-- START --

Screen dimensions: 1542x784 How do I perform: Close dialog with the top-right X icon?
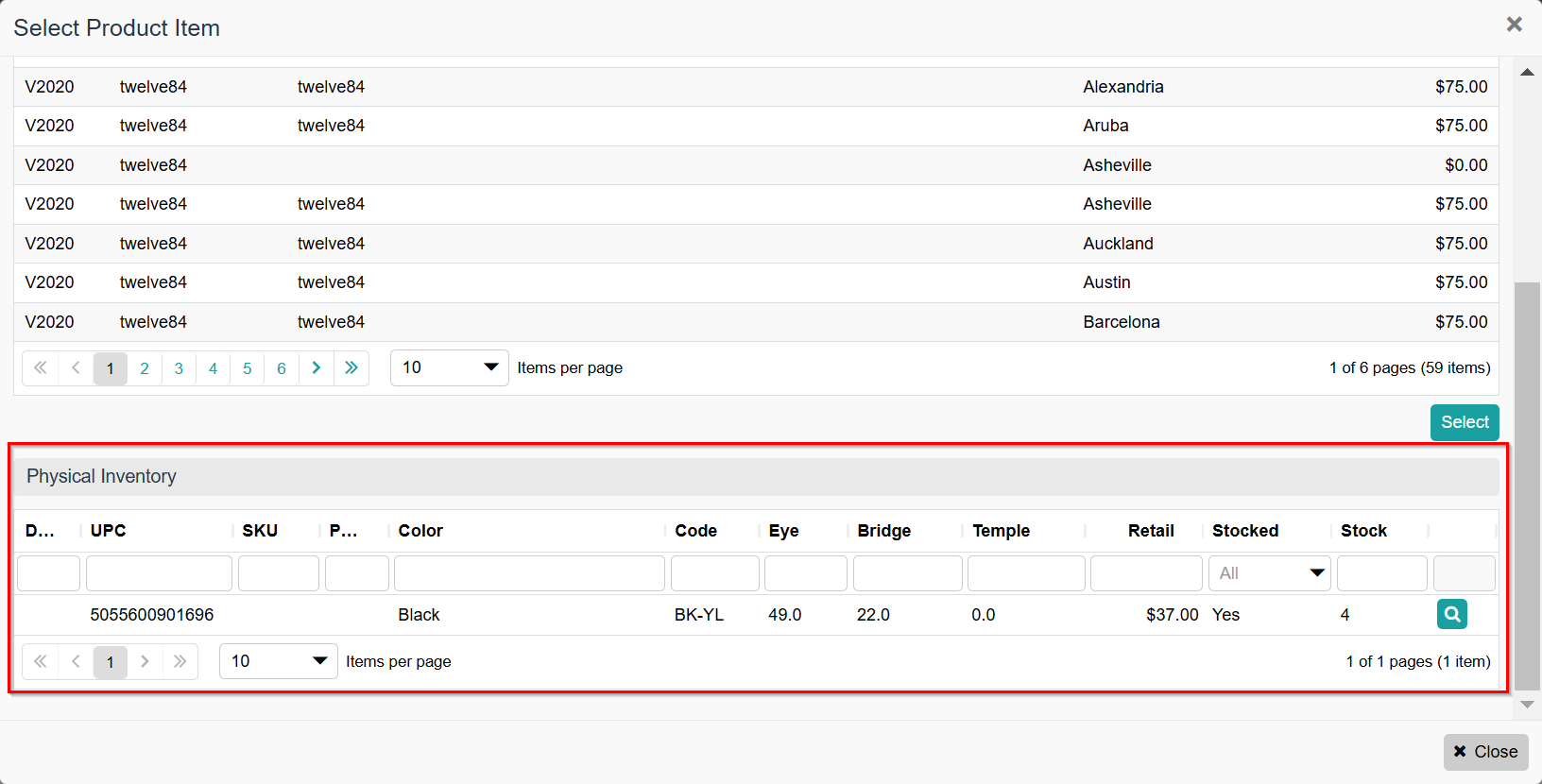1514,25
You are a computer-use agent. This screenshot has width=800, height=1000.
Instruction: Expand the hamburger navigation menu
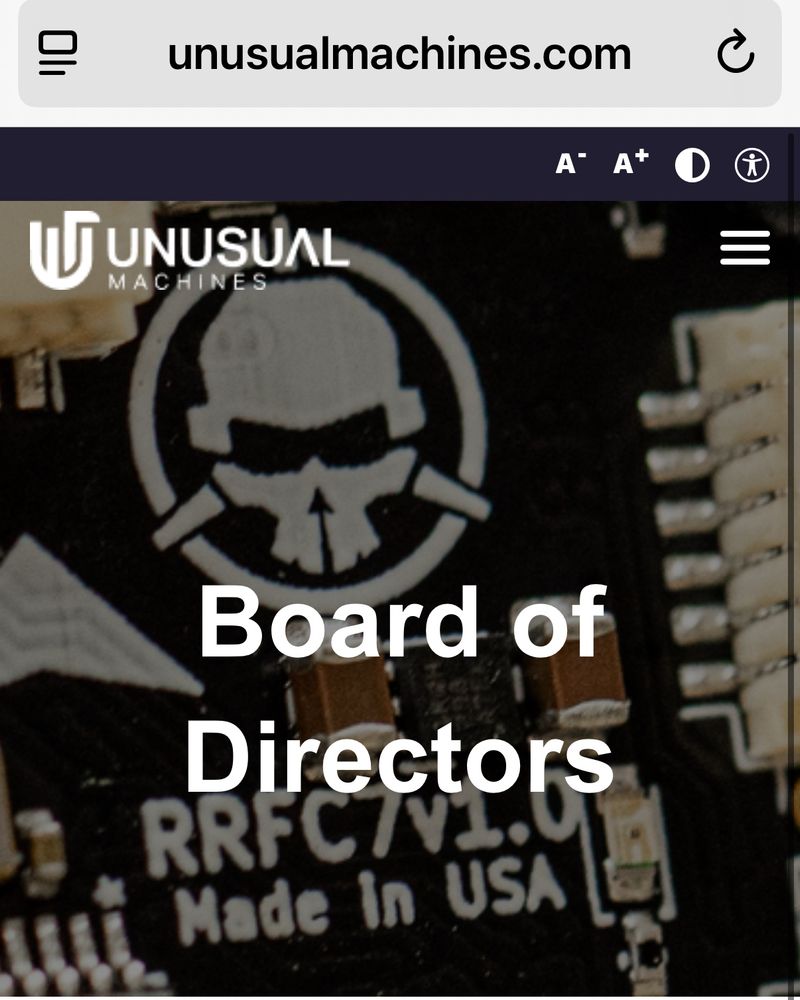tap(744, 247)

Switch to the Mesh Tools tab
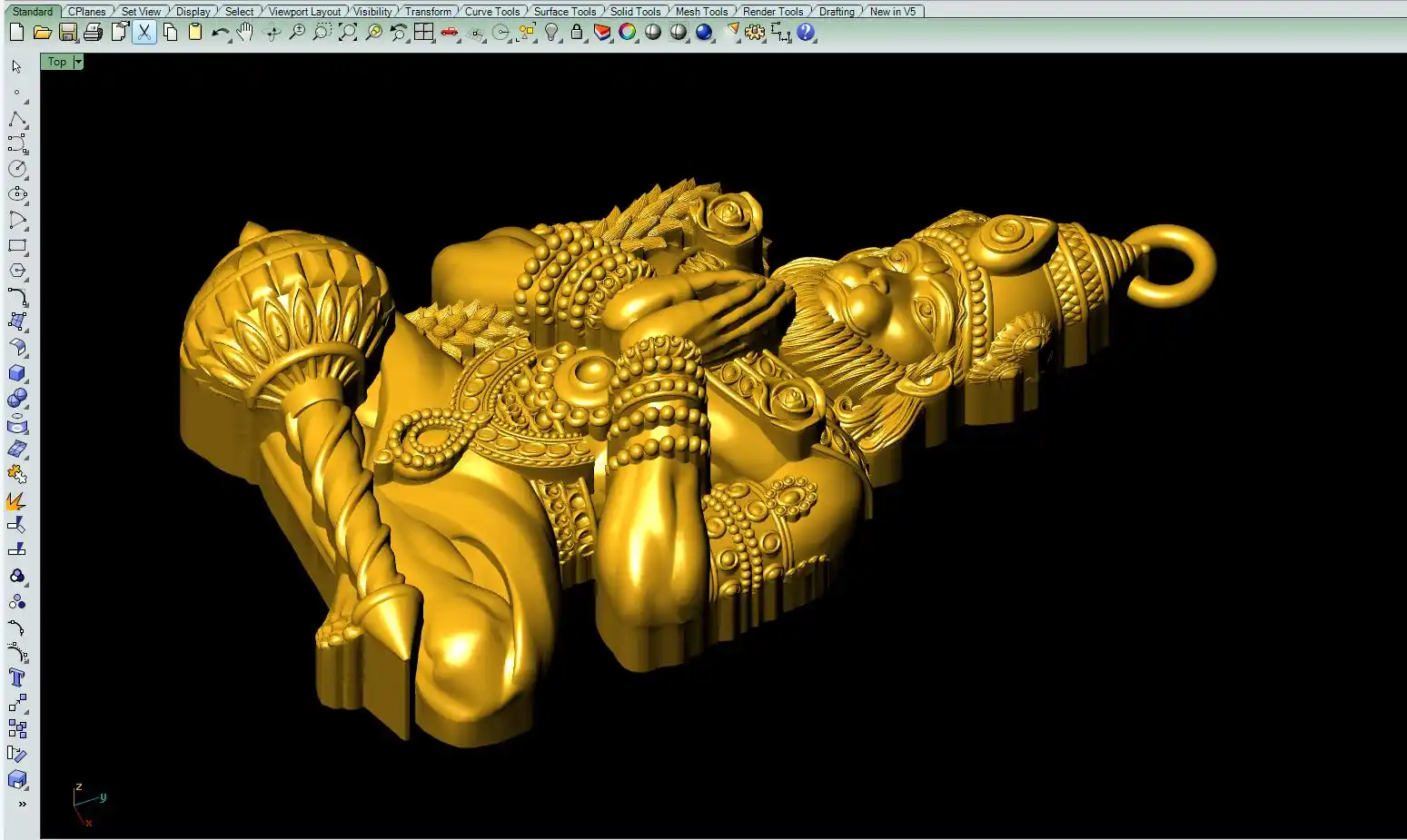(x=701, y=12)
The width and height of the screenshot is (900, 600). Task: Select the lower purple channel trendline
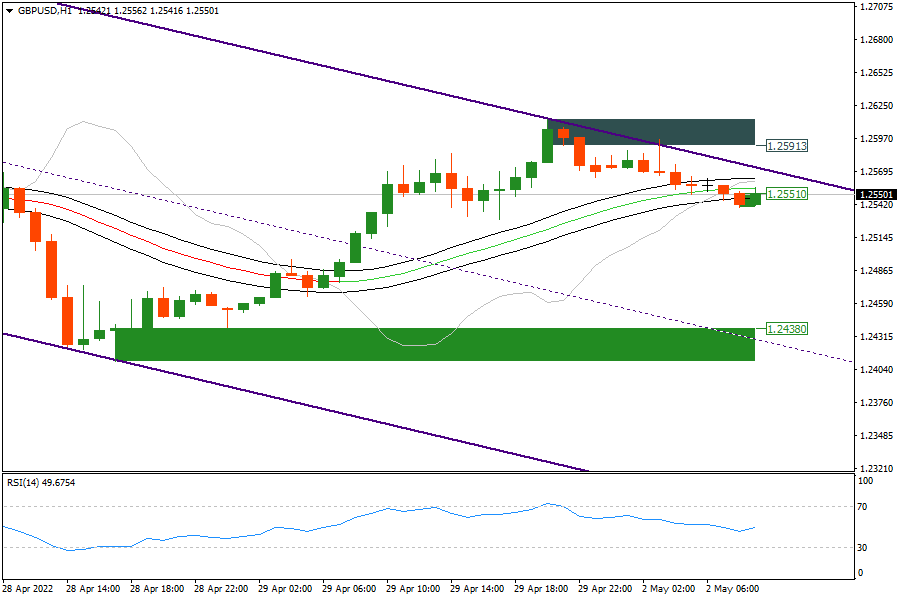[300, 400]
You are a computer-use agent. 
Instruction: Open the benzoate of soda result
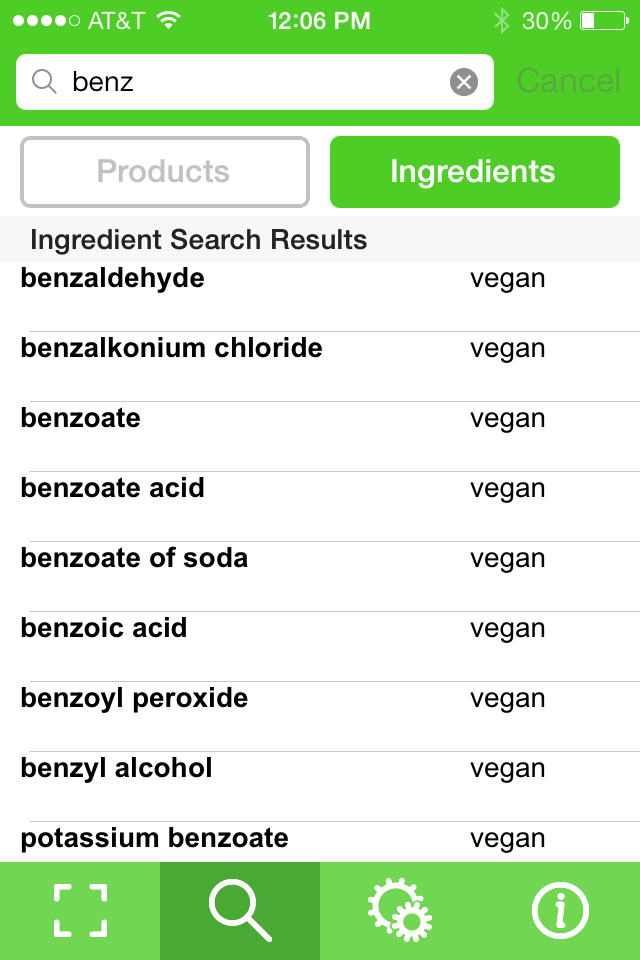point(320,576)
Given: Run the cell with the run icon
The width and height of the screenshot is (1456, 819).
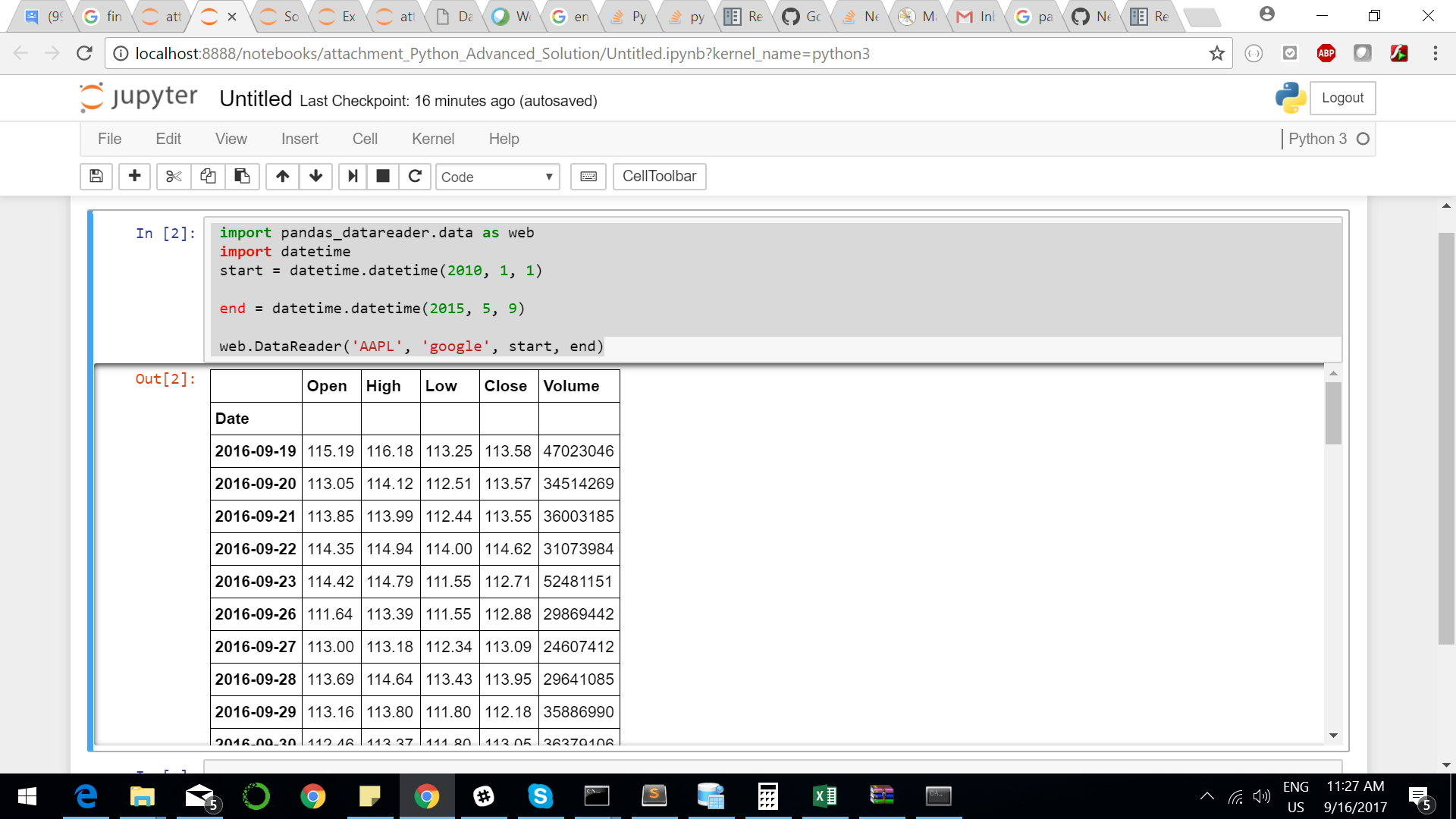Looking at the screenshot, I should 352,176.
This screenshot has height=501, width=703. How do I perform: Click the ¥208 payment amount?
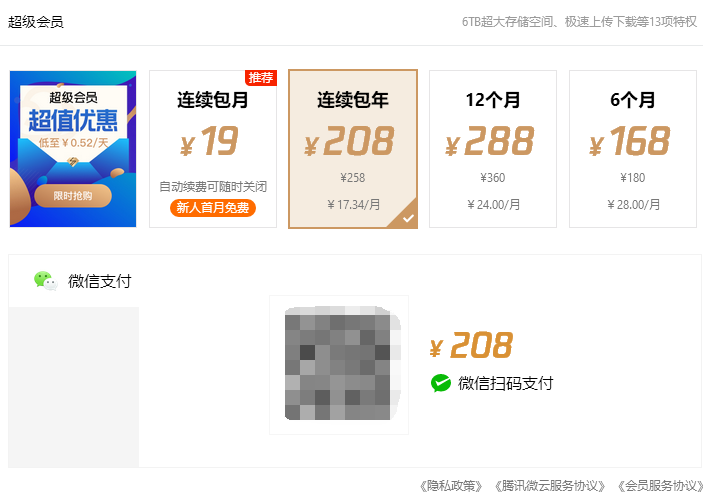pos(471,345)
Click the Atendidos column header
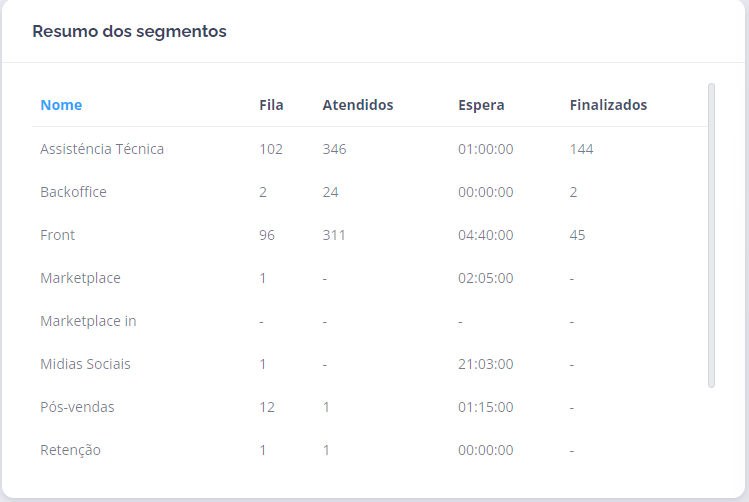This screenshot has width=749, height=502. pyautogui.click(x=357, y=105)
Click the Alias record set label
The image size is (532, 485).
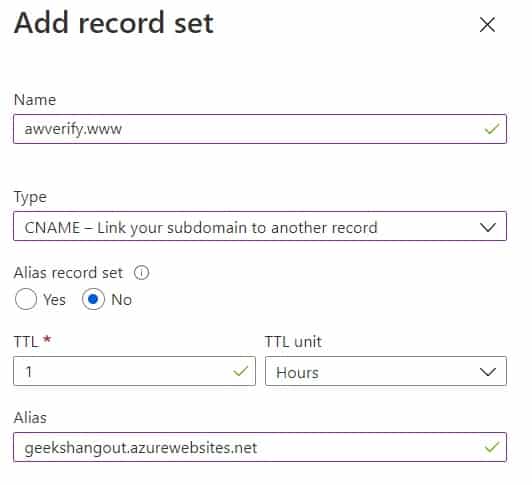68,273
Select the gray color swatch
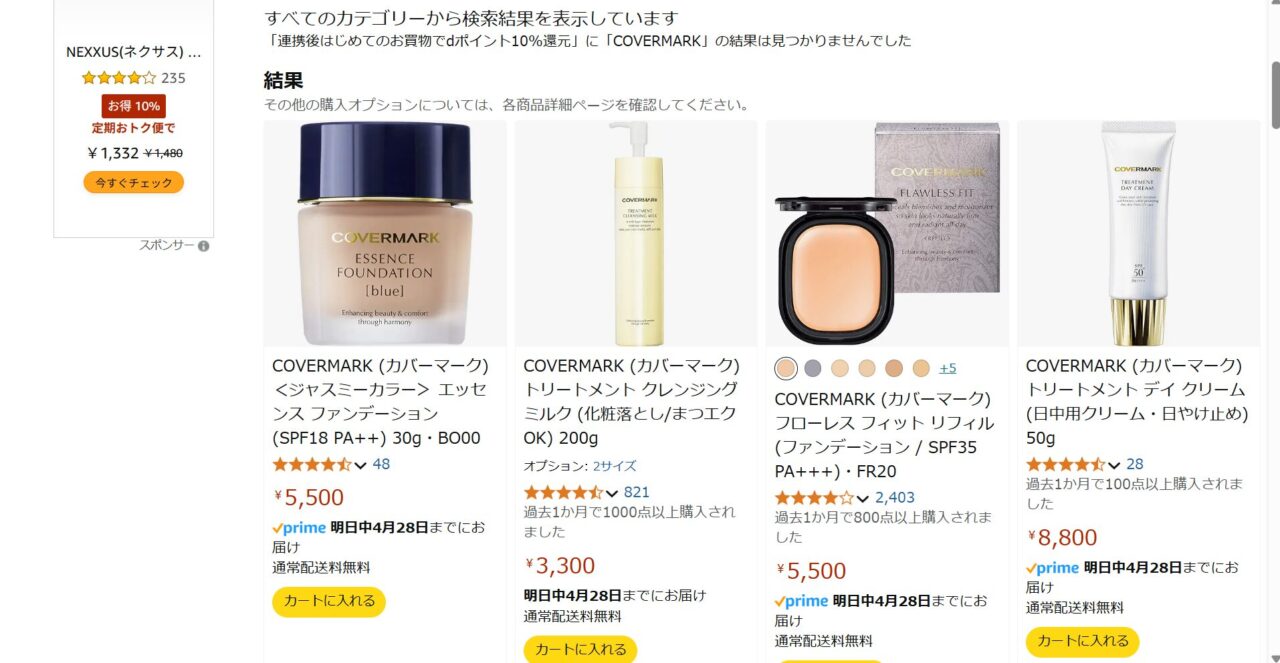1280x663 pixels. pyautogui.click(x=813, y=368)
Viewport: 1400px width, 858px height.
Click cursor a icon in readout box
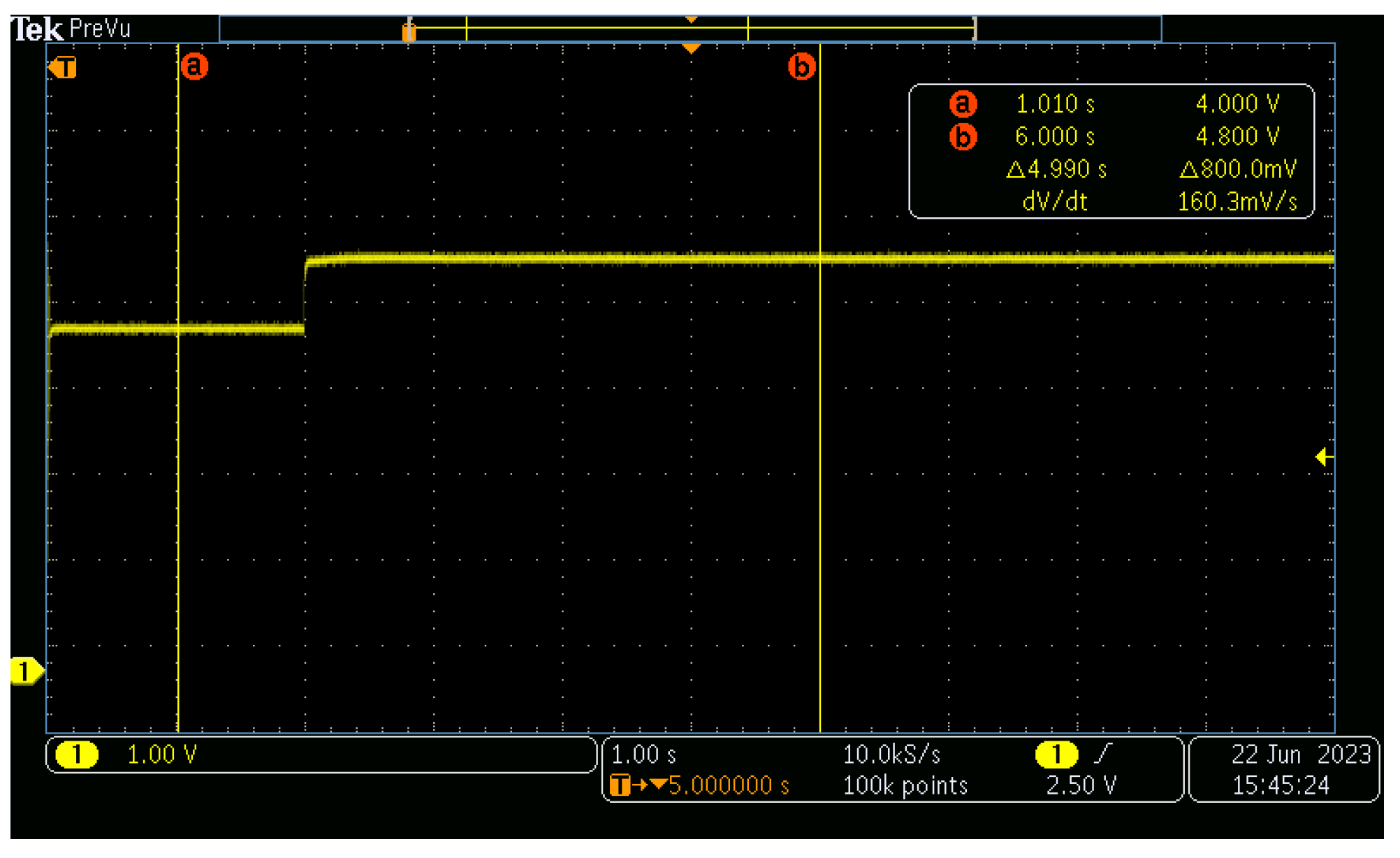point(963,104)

-- END --

§ **The request**
Turn the items above into a two-column CSV with the headers "prompt" and "target", one row per item. Put each item's text in a single quoted field under "prompt" and its answer in a quoted field under "target", change line breaks to spaces, and leave out the pictures.

§ **Complete output**
prompt,target
"Screen dimensions: 1542x784 How do I perform: Close dialog with the top-right X icon?","1514,25"
"You are a computer-use agent. This screenshot has width=800, height=1000. Instruction: Expand the hamburger navigation menu","tap(744, 247)"
"Switch to the Mesh Tools tab","(x=701, y=12)"
"The width and height of the screenshot is (900, 600). Task: Select the lower purple channel trendline","[300, 400]"
"You are a computer-use agent. Instruction: Open the benzoate of soda result","point(320,576)"
"Given: Run the cell with the run icon The width and height of the screenshot is (1456, 819).","Looking at the screenshot, I should 352,176."
"This screenshot has height=501, width=703. How do I perform: Click the ¥208 payment amount?","pos(471,345)"
"Click the Atendidos column header","This screenshot has width=749, height=502. pyautogui.click(x=357, y=105)"
"Click the Alias record set label The image size is (532, 485).","68,273"
"Select the gray color swatch","1280x663 pixels. pyautogui.click(x=813, y=368)"
"Viewport: 1400px width, 858px height. Click cursor a icon in readout box","point(963,104)"